Aim of the task – Your job is to return every line in the data holding the string "agent".

Collected data –
============================================================
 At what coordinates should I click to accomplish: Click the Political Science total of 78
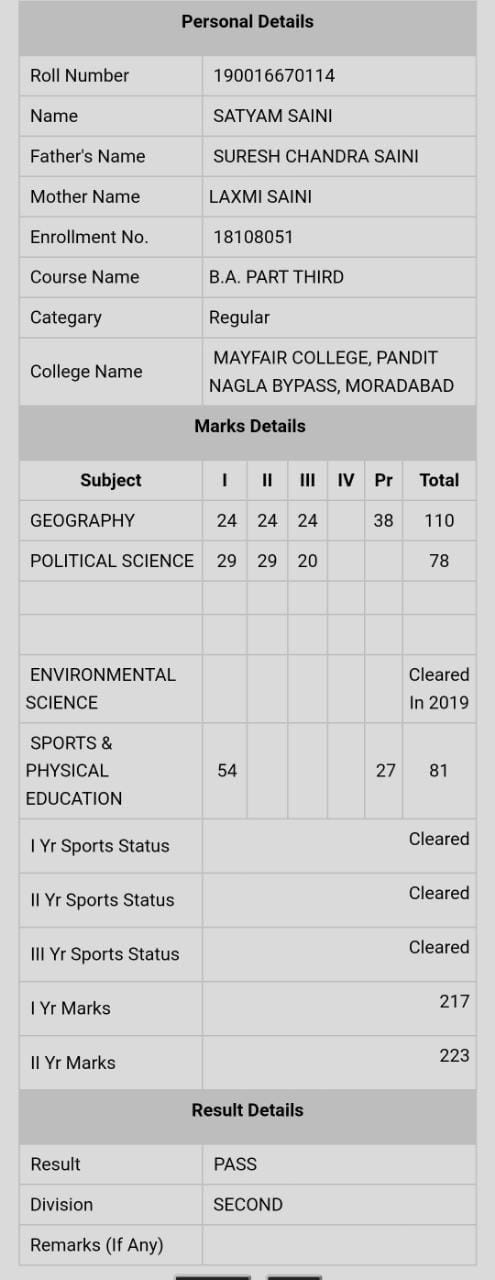[439, 561]
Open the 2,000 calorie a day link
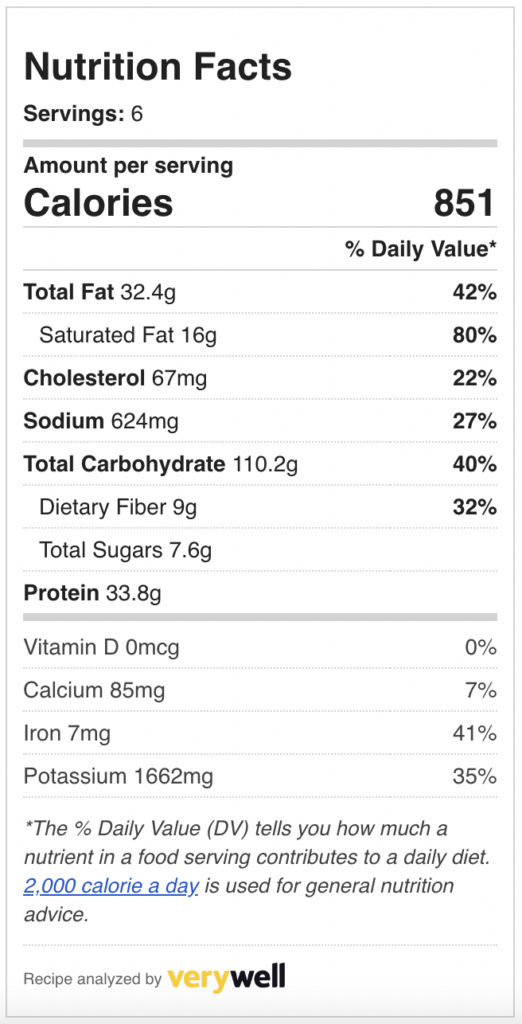Image resolution: width=522 pixels, height=1024 pixels. coord(111,886)
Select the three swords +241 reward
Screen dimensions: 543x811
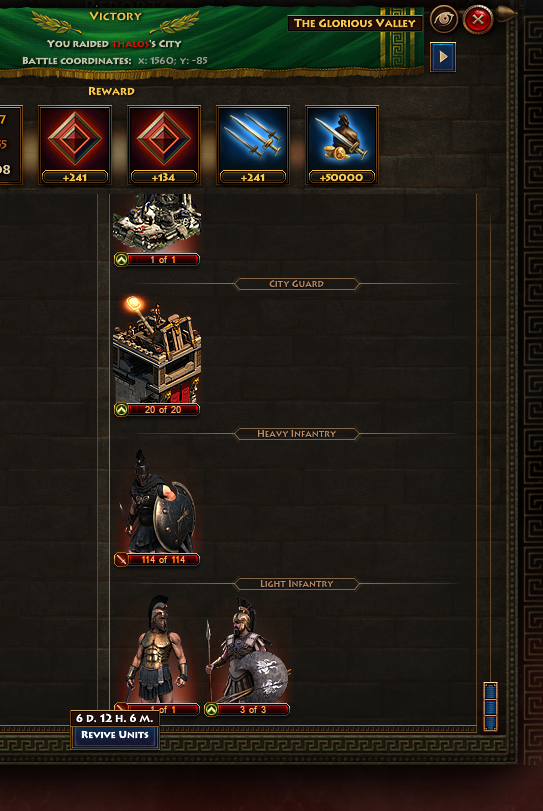(x=253, y=145)
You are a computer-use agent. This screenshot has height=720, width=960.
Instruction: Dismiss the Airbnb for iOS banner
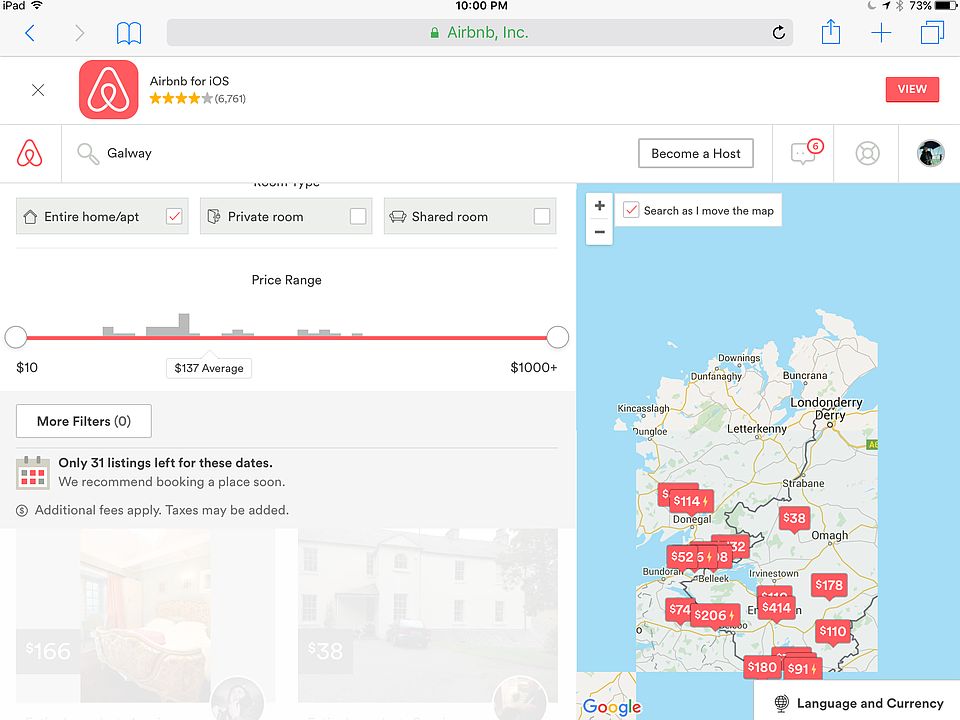(x=38, y=90)
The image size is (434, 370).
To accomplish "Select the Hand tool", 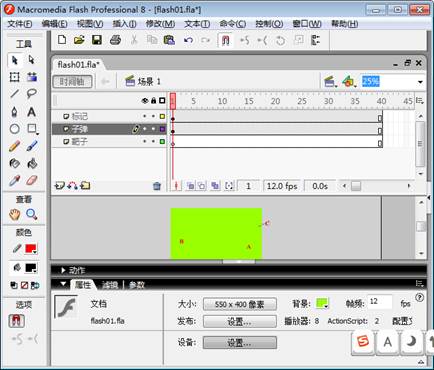I will point(15,214).
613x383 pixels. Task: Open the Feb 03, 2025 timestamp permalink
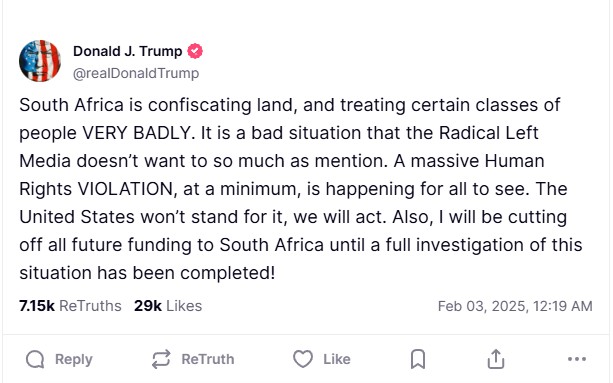pos(515,306)
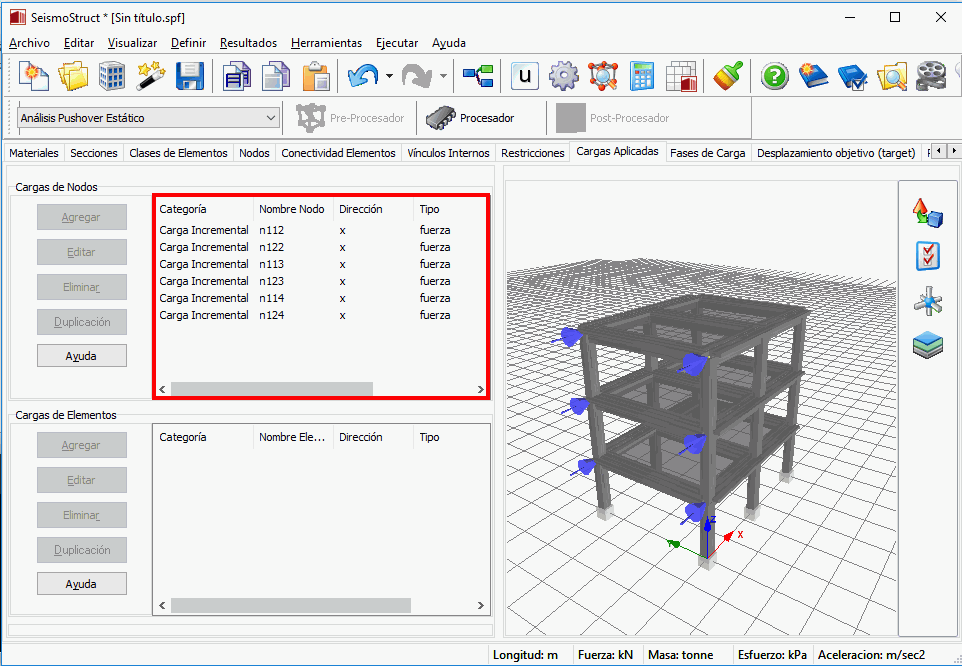Click the layers stack icon beside 3D view

pos(927,346)
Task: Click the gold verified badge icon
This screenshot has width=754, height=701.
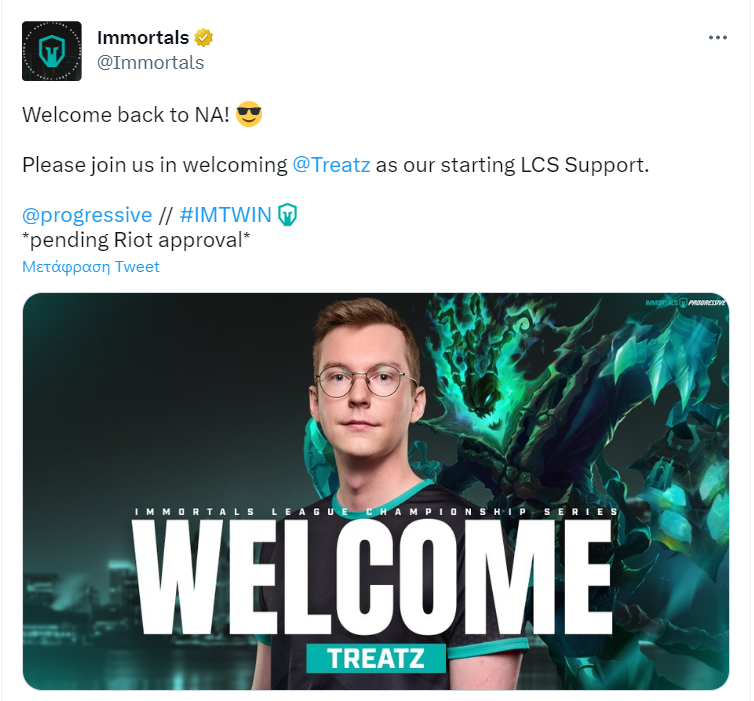Action: coord(203,38)
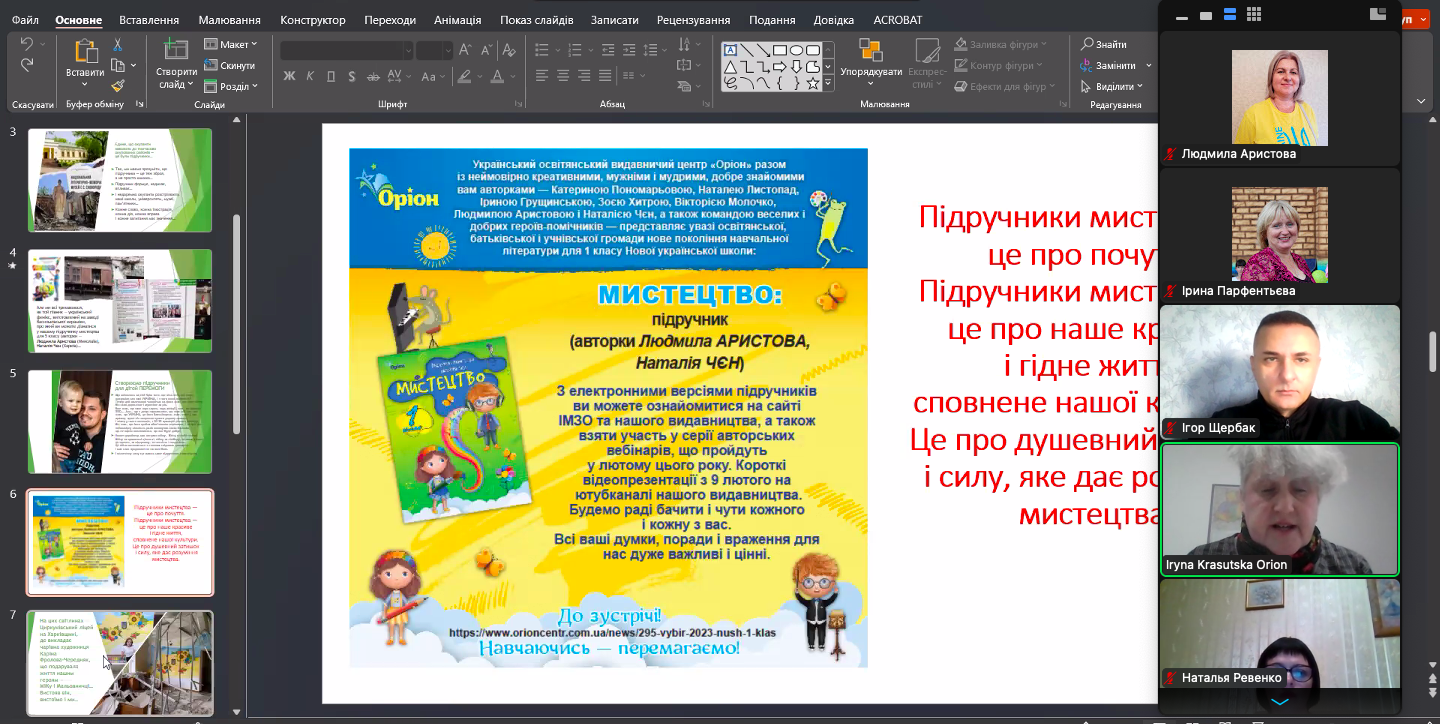
Task: Select the Format Painter brush icon
Action: click(x=118, y=86)
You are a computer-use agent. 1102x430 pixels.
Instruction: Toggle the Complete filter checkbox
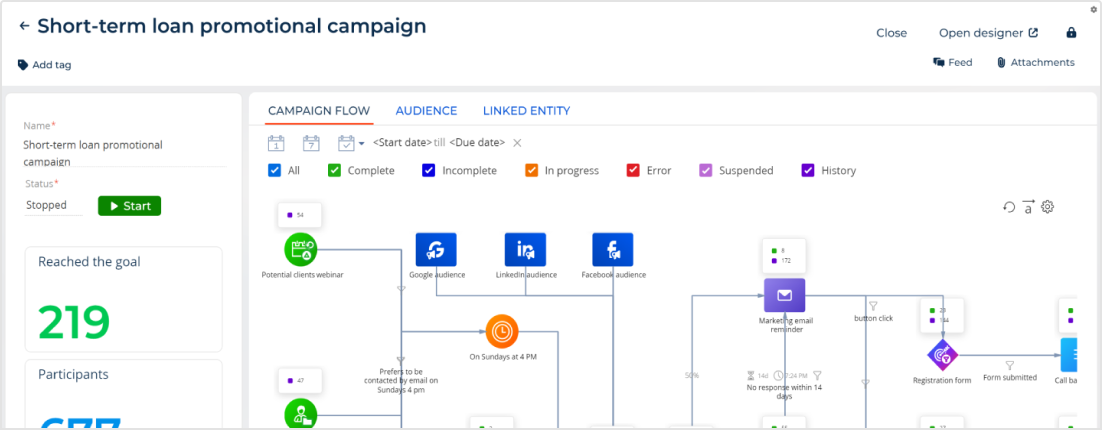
============================================================
Result of this task –
You are a computer-use agent. This screenshot has height=720, width=960.
You are a computer-use agent. 1102x430 pixels.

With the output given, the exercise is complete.